Christmas is my favorite holiday. I love everything about it: the music, the reason behind the season, the houses lit up with a million twinkling lights, the trees and decorations, even the shopping makes me happy. Yes, I enjoy being at the mall, soaking up the sights and sounds: the bell ringers, the piped in Christmas carols.
Starting the day after Thanksgiving, I usually try to immerse myself in all things Christmas. No, I’m not a crazy Black Friday shopper, but I try to get in the groove of the holiday. I love to spend time just watching our mall Santa – who happens to look EXACTLY like Santa Claus, without a fake beard or tummy – as he speaks gently to children eager to share their Christmas wishes. So tranquil and peaceful.
This year, something has happened to my peace and tranquility – and I want to know where it went! Apparently the Mayans messed with the dates on our December calendar and Christmas is suddenly upon us, sneaking up sort of stealth-like so we wouldn’t see it coming. At least that’s what I’m telling myself. It can’t possibly be that I miscalculated all that needed to be done and the time needed to complete it. Nor would I have misread the calendar, right?
Between work and family and work and shopping and work and social obligations, my happy holiday mood is more like “hurry, hurry, hurry”. Did I mention that work is getting in the way? Hard to be upset with this, since it wasn’t too long ago when Hubby and I were both unemployed for the holidays.
In an attempt to bring holiday peace to my life, I decided to start the day at my favorite local coffee spot. I even planned to get up early so I could leisurely read the paper while sipping coffee, and still make it to the office on time. The alarm went off as planned, however my brain decided not to participate in the early wake-up call, convincing my hand instead to hit the snooze button at least 4 times. Luckily we have a four-legged alarm clock who wants her breakfast early, so my brain was forced to engage. Yay, I thought to myself – my peaceful coffee plan will work!

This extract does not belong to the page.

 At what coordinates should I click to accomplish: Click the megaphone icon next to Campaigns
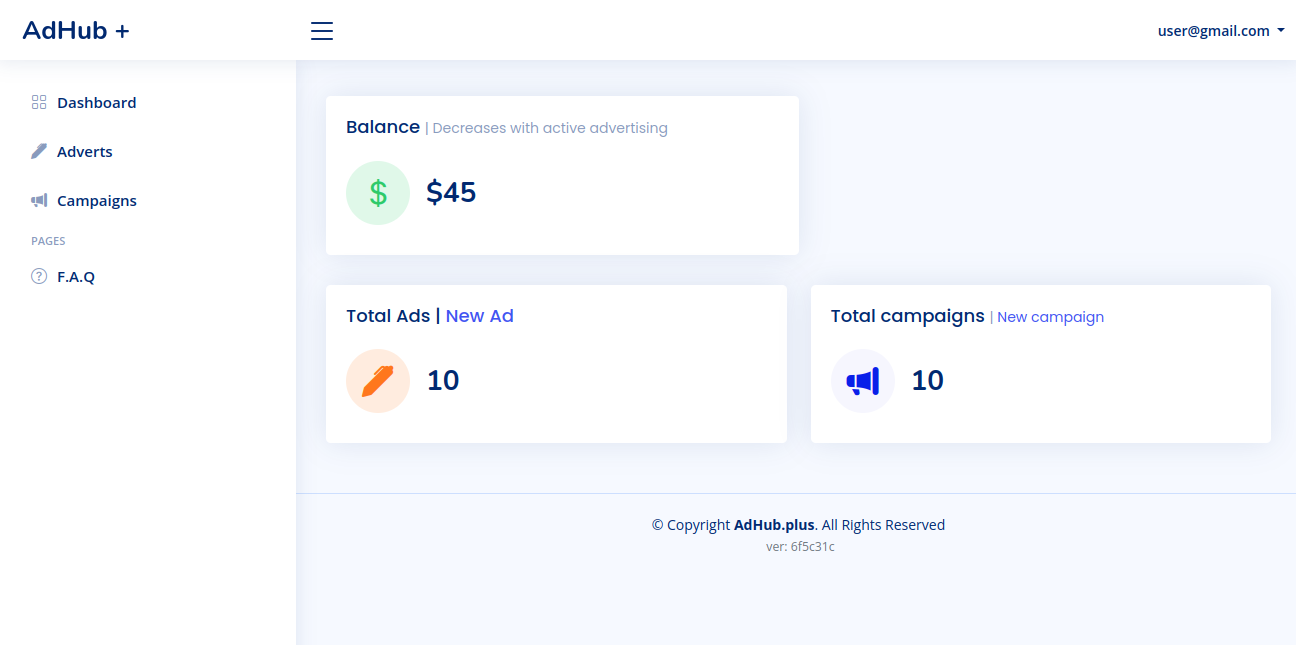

I hurriedly got ready and made it to the shop – it was so peaceful, with Christmas carols softly playing in the background. Things were going so smoothly that I patted myself on the back. As I drove towards the office, even the traffic didn’t bother me in my peaceful holiday state. Suddenly it occurred to me that I wasn’t wearing my glasses – problem is that I was halfway to work. Knowing that my arrival time was in jeopardy, I now had to safely yet swiftly backtrack for my glasses. Arriving at the shop I rushed in and looked around – no glasses to be seen. The shopkeeper looked at me oddly as I asked him if he had seen my glasses – surely I didn’t leave the house without them, did I? It was then I realized that I was already wearing my glasses. ON MY EYES. Not even on top of my head, which would at least have been a bit less humiliating.

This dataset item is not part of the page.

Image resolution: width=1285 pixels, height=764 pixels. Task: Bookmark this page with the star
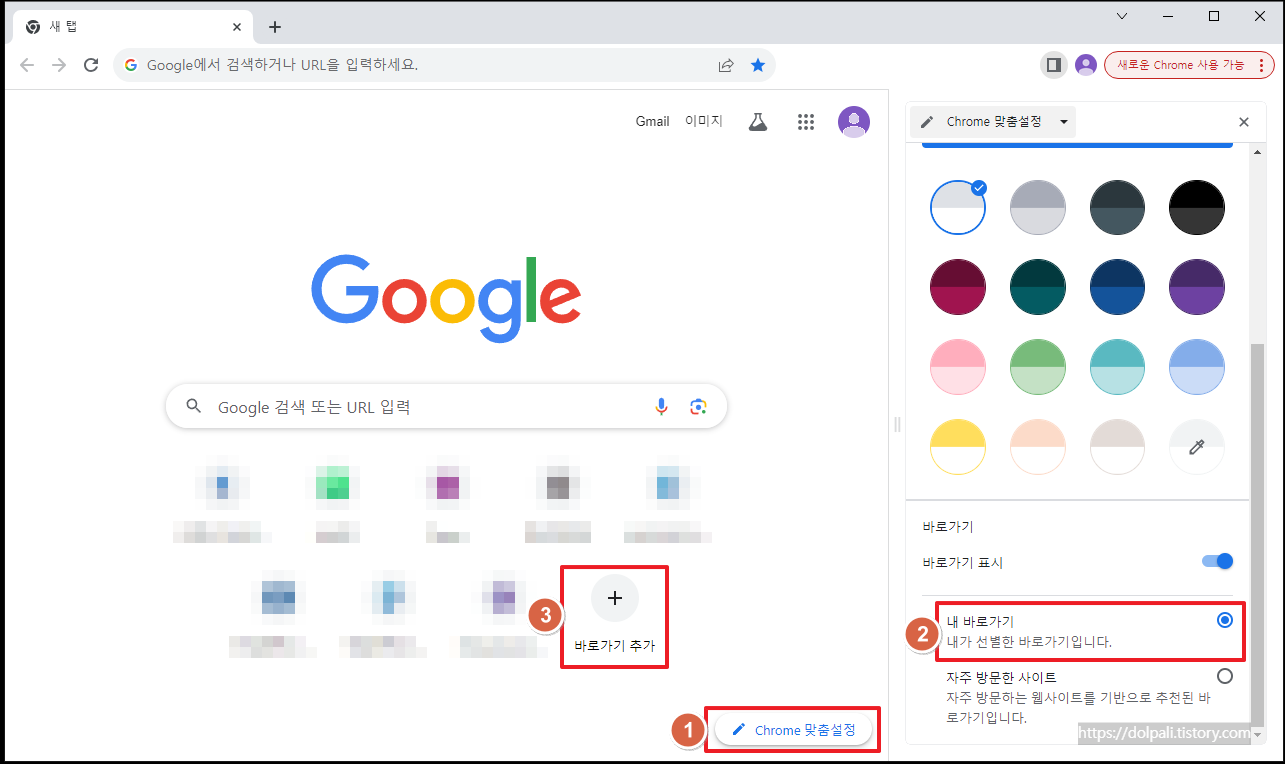coord(758,64)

Embarrassed, I continued on to work. As I settled into my desk, I looked for my big red mug that I carry daily, filled with ice. I’m a huge fan of staying hydrated, and without an ice machine at work my mug is a necessity, in my opinion. Retracing my steps, it was not in the break room, nor the conference room or any of the offices. I even looked out the window at my car in the lot to see if the mug was, by chance, perched on top of my car. You know that mugs like to ride on the roof sometimes. Panicked – yes, ice is very important to me – I began asking co-workers if they’d seen my mug. In a desperate attempt I headed for the elevator, to be greeted by another co-worker who found my mug – by the mailbox on the ground floor. Not sure why it was there since I didn’t mail anything. At least I don’t think I mailed anything, or did I?
Snickers were all around as I walked sheepishly to my office, wearing my glasses and cradling my mug. That’s it, I thought to myself. I’ve gone around the bend, off the ledge, whatever you want to call it as long as you don’t say it’s “because I’m getting older”. I’m not older, I’m just stressed for the holidays. It’s those Mayans, I tell you.
Just in case, I’m going to stop by the mall tonight and find Santa. I need to sit on his knee and listen to his calm voice while I ask him to please help me find my brain. That’s all I want for Christmas.